▶ **YOUR ASSIGNMENT**: The line containing "Task: Expand the" marks the start of the required copy, which runs to the final line of the entries; return those lines exactly, without any pictures.

▶ **INFORMATION**:
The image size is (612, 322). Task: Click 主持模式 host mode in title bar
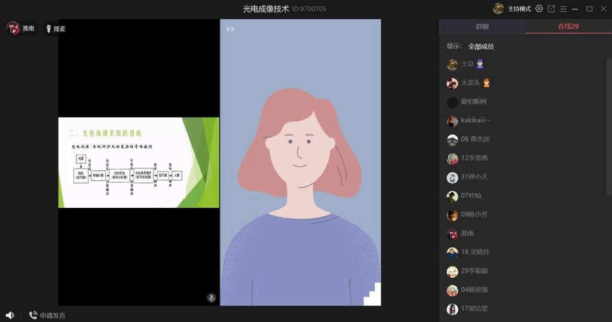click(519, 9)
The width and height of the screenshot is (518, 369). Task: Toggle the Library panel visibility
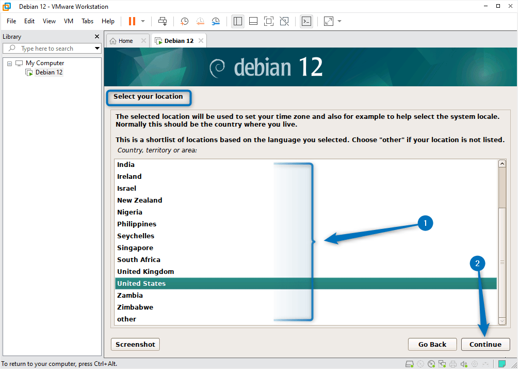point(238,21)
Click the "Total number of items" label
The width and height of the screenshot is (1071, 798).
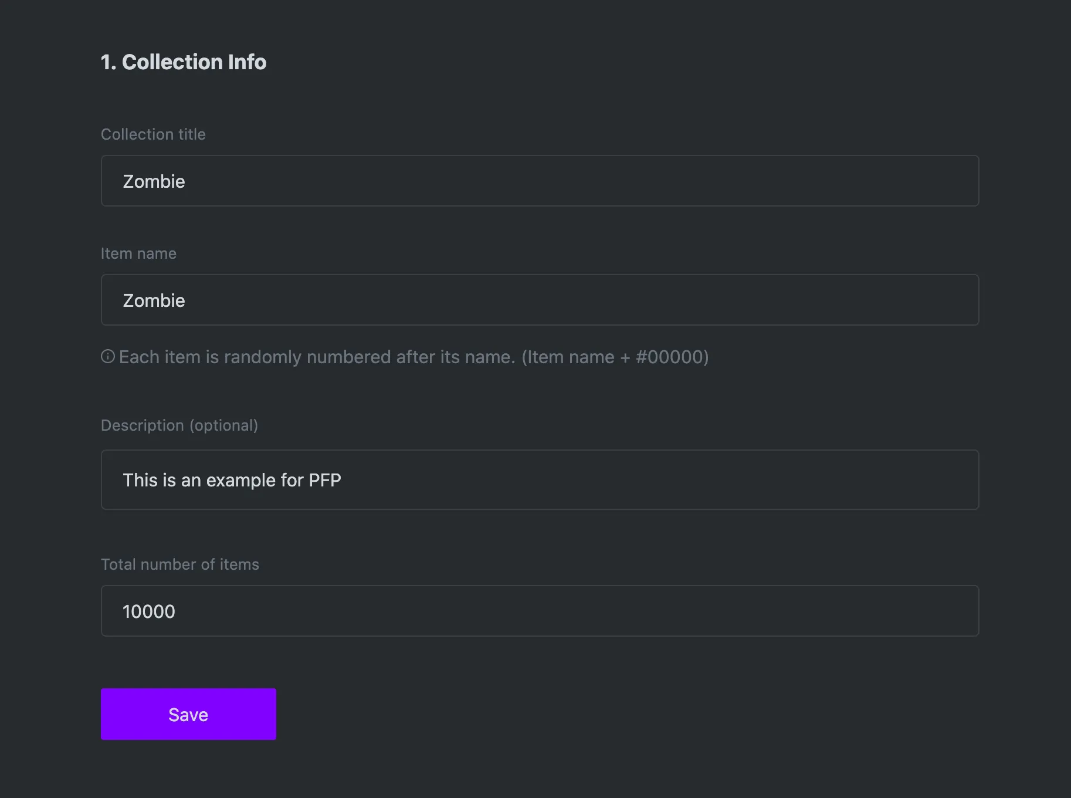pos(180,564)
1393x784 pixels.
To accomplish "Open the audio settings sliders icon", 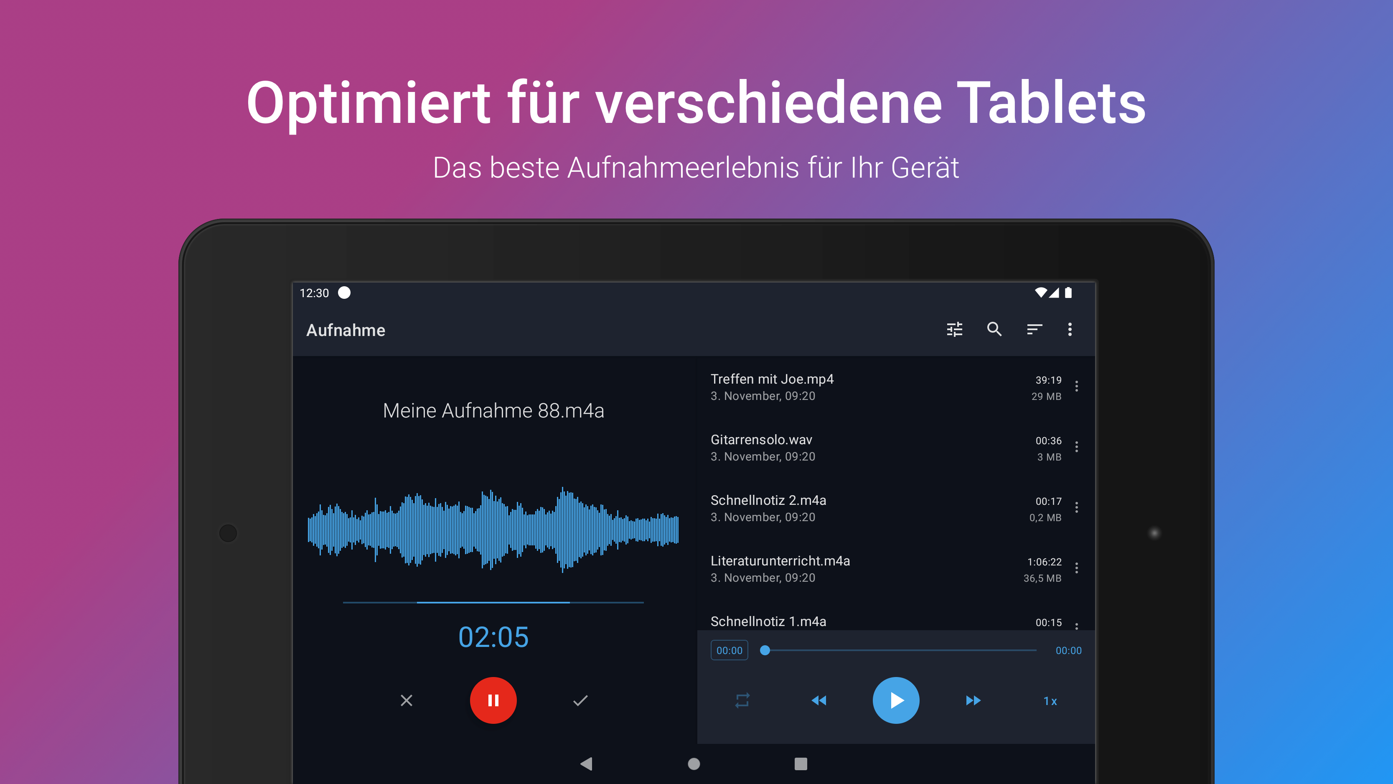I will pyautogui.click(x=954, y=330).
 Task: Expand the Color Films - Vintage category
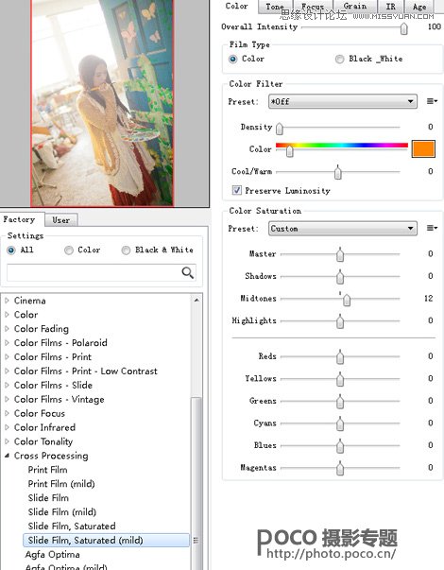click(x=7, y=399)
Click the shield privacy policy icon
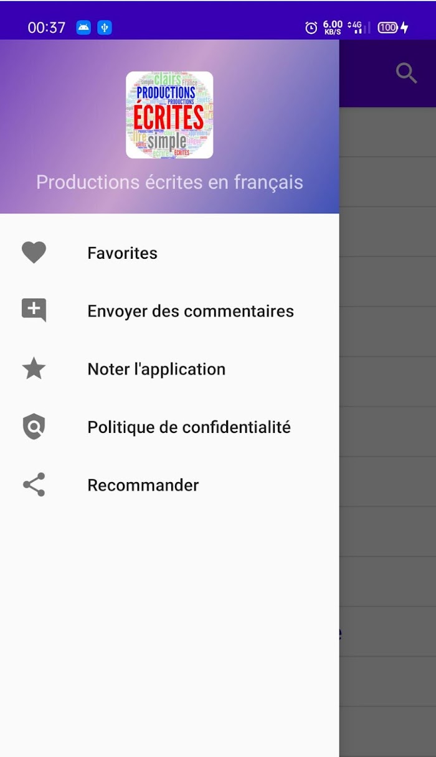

▶ **WRITTEN RESPONSE**:
 Task: Expand the Color Films - Vintage category
click(x=7, y=399)
Click the shield privacy policy icon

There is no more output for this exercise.